I’ve been wrestling with myself on how to write about this, and even though I’ve finally got down to it, I am still unsure. I guess I’m just going to take this one as it comes.
About 10 days ago my grandfather gave me an old camera. A Ricoh AF-7. Yes, this camera uses film and doesn’t have a digital screen, yet I find this camera more valuable than any new top range model you can find at the most expensive shop. This is because the camera belonged to my Nan.

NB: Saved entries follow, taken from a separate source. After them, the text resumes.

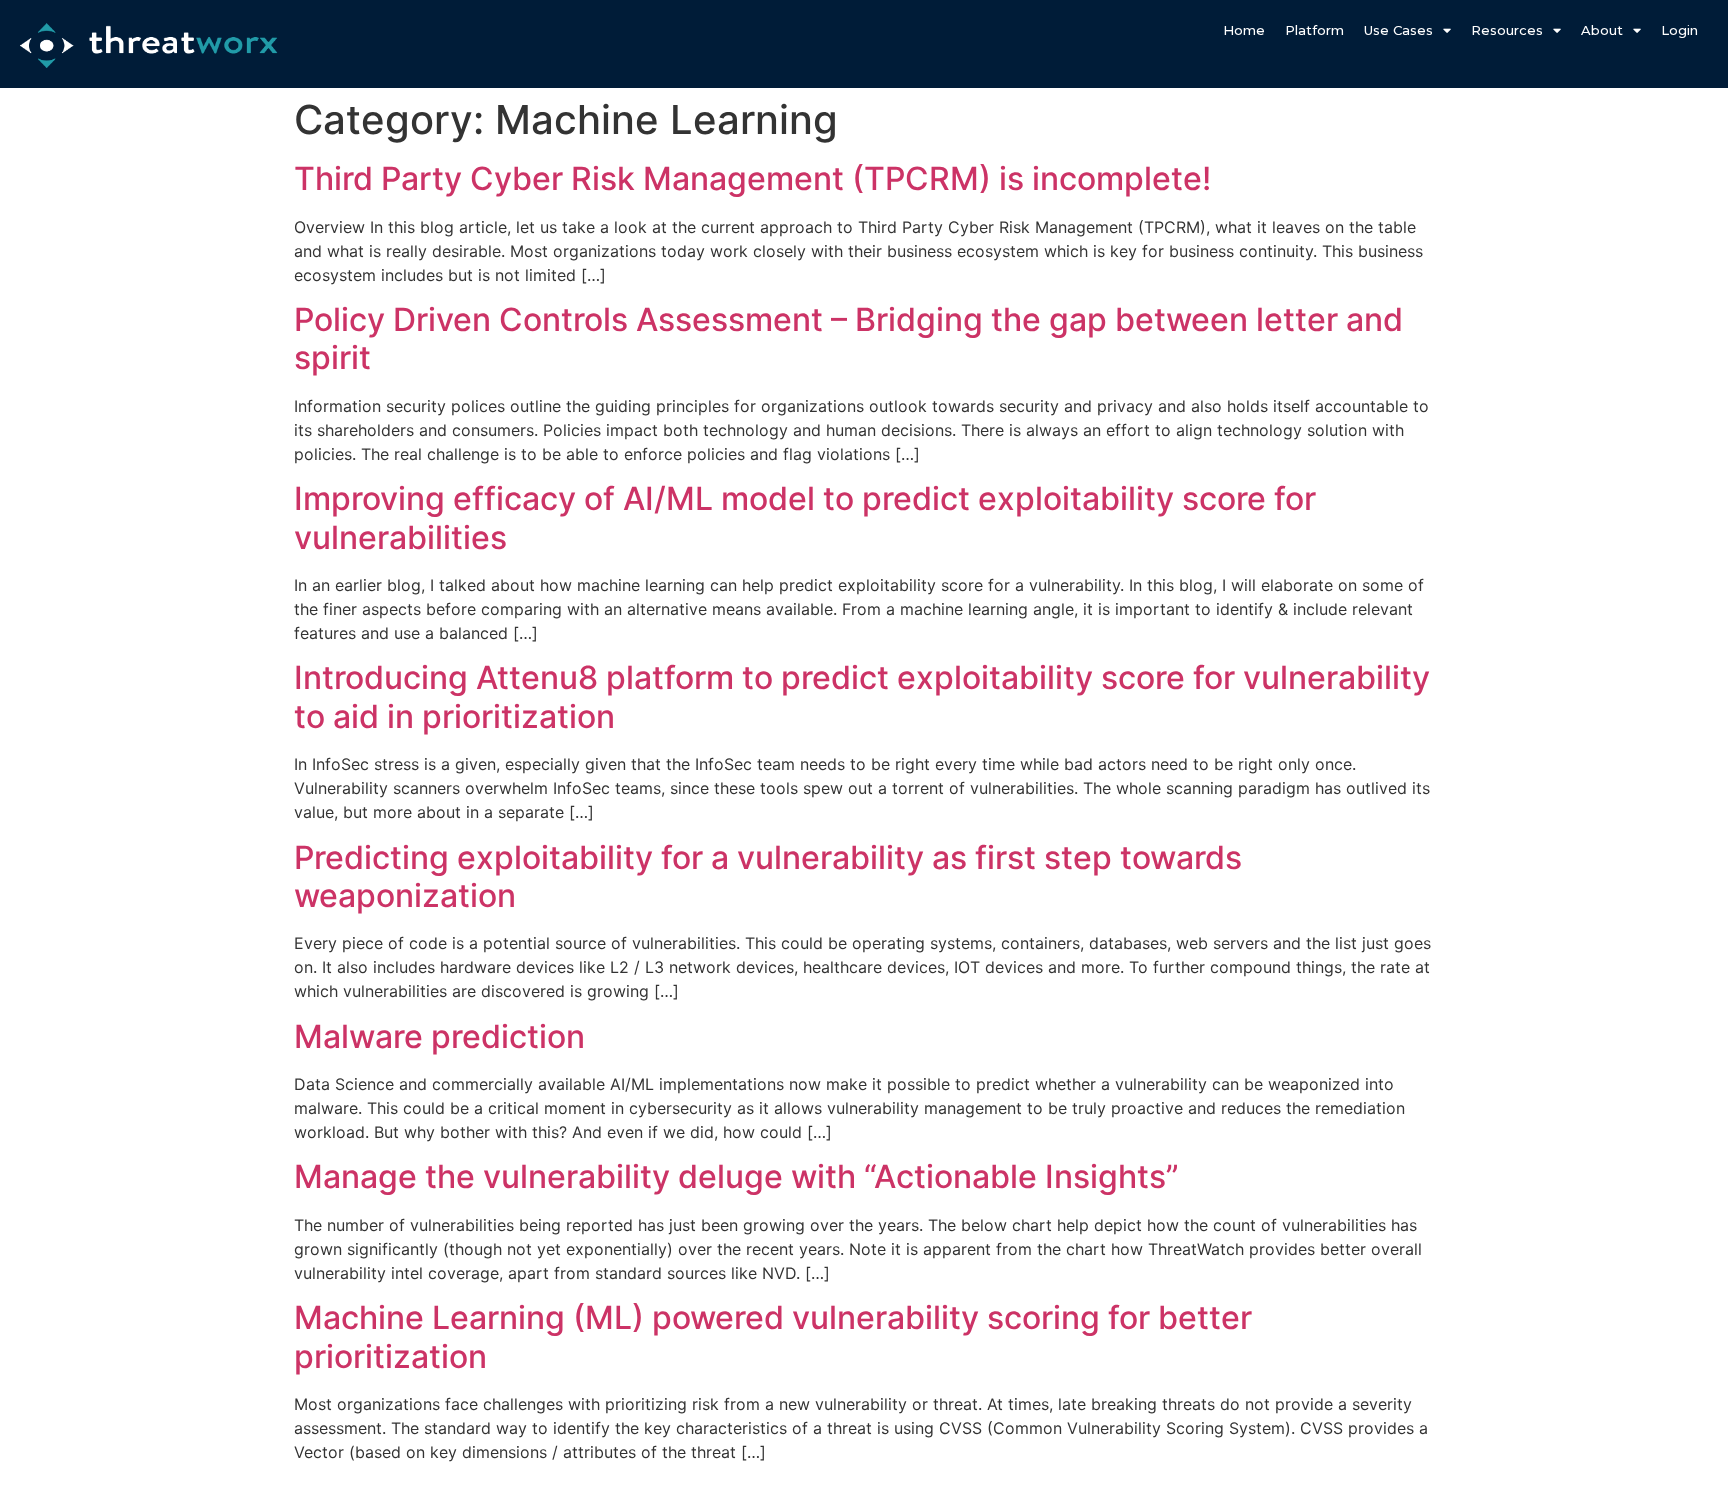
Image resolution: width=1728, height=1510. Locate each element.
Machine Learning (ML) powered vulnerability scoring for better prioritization (773, 1336)
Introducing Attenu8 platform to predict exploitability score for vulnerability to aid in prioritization (862, 696)
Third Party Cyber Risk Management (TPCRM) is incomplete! (752, 178)
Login (1679, 30)
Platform (1314, 30)
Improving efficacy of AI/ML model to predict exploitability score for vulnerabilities (805, 517)
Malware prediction (439, 1036)
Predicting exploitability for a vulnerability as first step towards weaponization (768, 876)
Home (1244, 30)
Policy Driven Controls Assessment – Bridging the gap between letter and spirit (848, 338)
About (1602, 30)
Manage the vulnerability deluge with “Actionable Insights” (736, 1176)
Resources (1507, 30)
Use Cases (1398, 30)
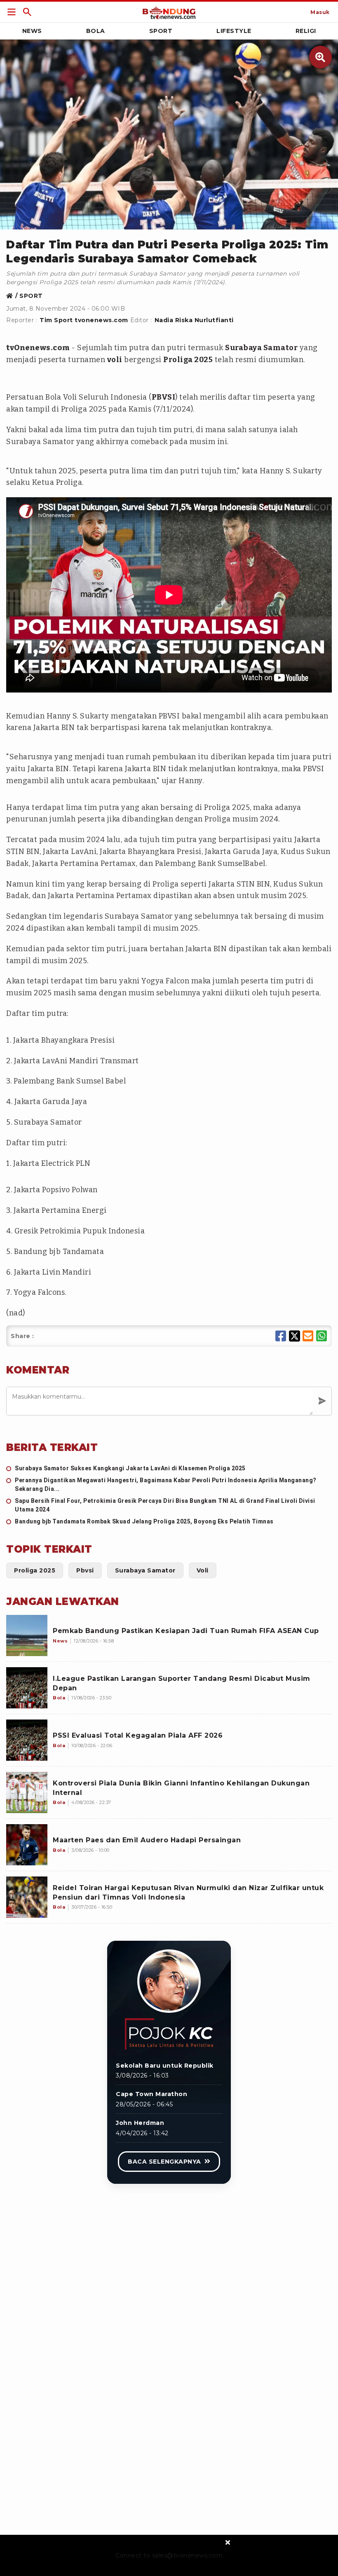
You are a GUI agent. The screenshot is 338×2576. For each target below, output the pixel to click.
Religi (306, 31)
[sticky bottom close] (228, 2542)
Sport (161, 31)
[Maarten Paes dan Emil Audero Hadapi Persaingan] (26, 1844)
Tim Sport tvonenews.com (84, 320)
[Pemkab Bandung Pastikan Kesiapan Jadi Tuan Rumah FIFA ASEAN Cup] (26, 1635)
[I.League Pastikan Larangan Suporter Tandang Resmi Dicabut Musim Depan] (26, 1687)
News (32, 31)
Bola (95, 31)
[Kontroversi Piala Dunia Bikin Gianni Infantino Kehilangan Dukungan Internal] (26, 1792)
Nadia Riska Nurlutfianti (194, 320)
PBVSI (164, 397)
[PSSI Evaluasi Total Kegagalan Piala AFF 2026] (26, 1740)
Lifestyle (233, 31)
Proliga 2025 (188, 359)
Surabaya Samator (261, 347)
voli (114, 359)
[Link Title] (11, 12)
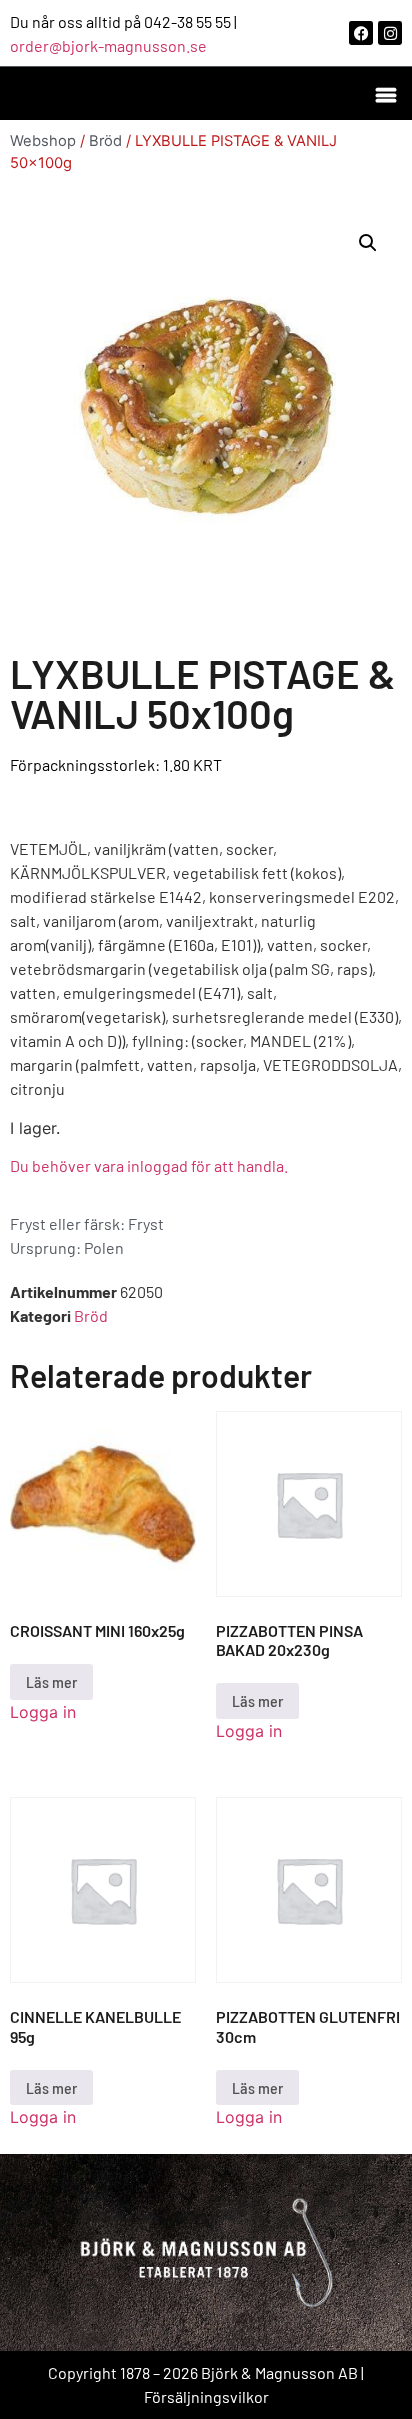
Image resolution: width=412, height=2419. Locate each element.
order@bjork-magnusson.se (108, 45)
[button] (385, 93)
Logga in (43, 1712)
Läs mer (51, 1681)
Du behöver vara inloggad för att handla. (149, 1165)
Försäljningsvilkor (206, 2396)
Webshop (43, 141)
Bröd (105, 141)
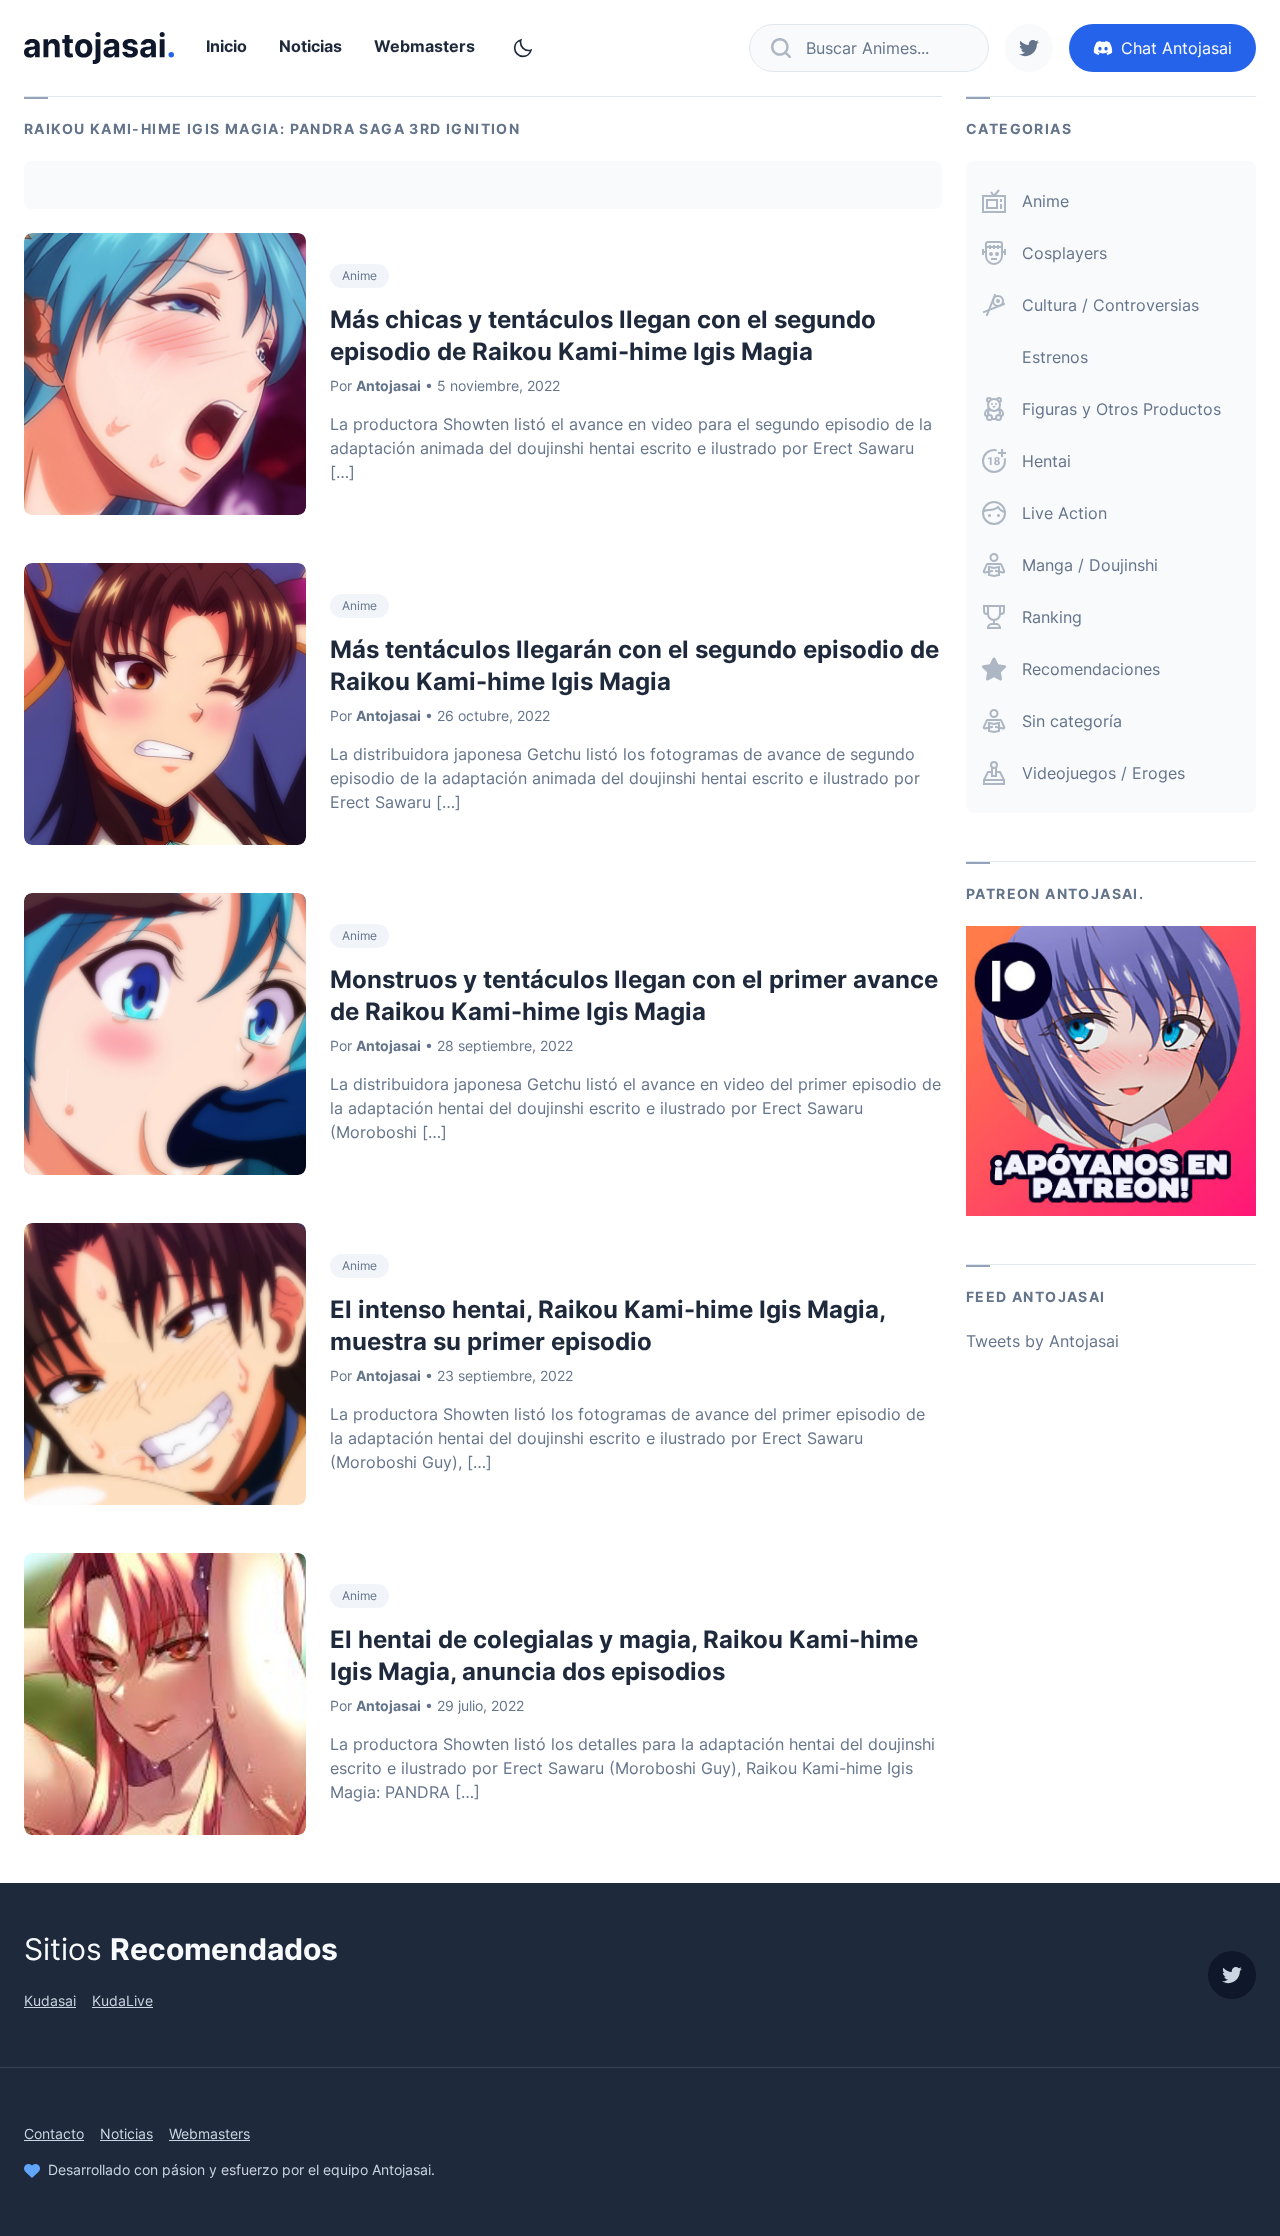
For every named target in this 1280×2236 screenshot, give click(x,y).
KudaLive (122, 2000)
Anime (359, 275)
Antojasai (388, 385)
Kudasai (50, 2000)
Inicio (226, 46)
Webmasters (424, 46)
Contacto (54, 2133)
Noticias (310, 46)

It has only been 70 days since she passed away, but it honestly feels like a lot longer. It’s always sad to say goodbye to a loved one, however this death brought with it happiness too. My gran had been suffering with the aftermath of a stroke for about 4 months and it broke our hearts to see a once active, independent and spirited lady, bed-ridden and consistently dependant on someone else.
At 77, Nan had lived a long and well-spent life. She was one of the most amazing ladies I have ever had the privilege of knowing. She had more friends than most people could even dream of, and she was the best friend anyone could ask for. A kind friend, a brilliant daughter, a great sister, a caring mother, a loving wife and an absolutely amazing grandmother.
I remember whole holidays spent at their house in Clarens, in the Free State. It was mine and Wayde’s home-away-from-home. And what a place to have grown up with. Nan and Grandpa knew everyone and everyone inevitably loved them to bits. I remember my 65-year-old Nan getting down in the dirt to play marbles with us, and absolutely thrashing us. I remember her wonderful sense of humour. I remember pudding nights, where all we ate for dinner was dessert. Instant pudding, jelly, ice-cream, trifle, cake and all the sprinkles we could want. I remember the special placemats she had especially for her grandchildren. I remember bedtime stories out of her big red book. I remember the nicknames she had for the 4 grandkids. I remember waking up every morning for tea with biscuits on the little silver trays (and the white-grey one with flowers for Wayde) and looking at Mount Horeb from the patio with the best view in Clarens. I remember my “Rose Room” and Wayde’s “Us Kids Room”. I remember sitting in the tree house that Grandpa had built for us, and hearing Nan below telling us to use the pulley to bring the lunch she had made us up to where Wayde and I were sitting. I remember star-gazing before the little town was built up, so we could see thousands of stars. I remember Nan always hiding little presents under our pillows when we visited. I remember building snowmen with her in Clarens. I remember…
There are an infinite number of memories with my Nan, the greatest lady in the world. There is also the memory of Wayde and I rushing into the ICU in Novemeber, after a 4 hour drive in the rain, to see my Nan in the bed. And she looked terrible. Her speech was terrible and you could barely hear what she was saying. And her first words to Wayde were, “Why’d you drive so far? Now you have to get your car serviced.” In times of despair, she still held onto her humour.
And that is typically Nan. After the night we thought she wouldn’t pull through, she stayed with us for 4 more months. She was so stubborn and she was determined to stay a little longer.
On her last day with us, she stopped breathing. But again, she couldn’t go without saying goodbye. She pulled through , but she knew she only had a couple of hours left with us. She told each of us that she loved us and that we shouldn’t be sad. She knew that Jesus was coming for her and she was at peace with that. A couple of hours later, the most amazing woman had left us.
I pray that I will never forget her faith in the Lord, kindness towards friends and strangers and her unending love for her family.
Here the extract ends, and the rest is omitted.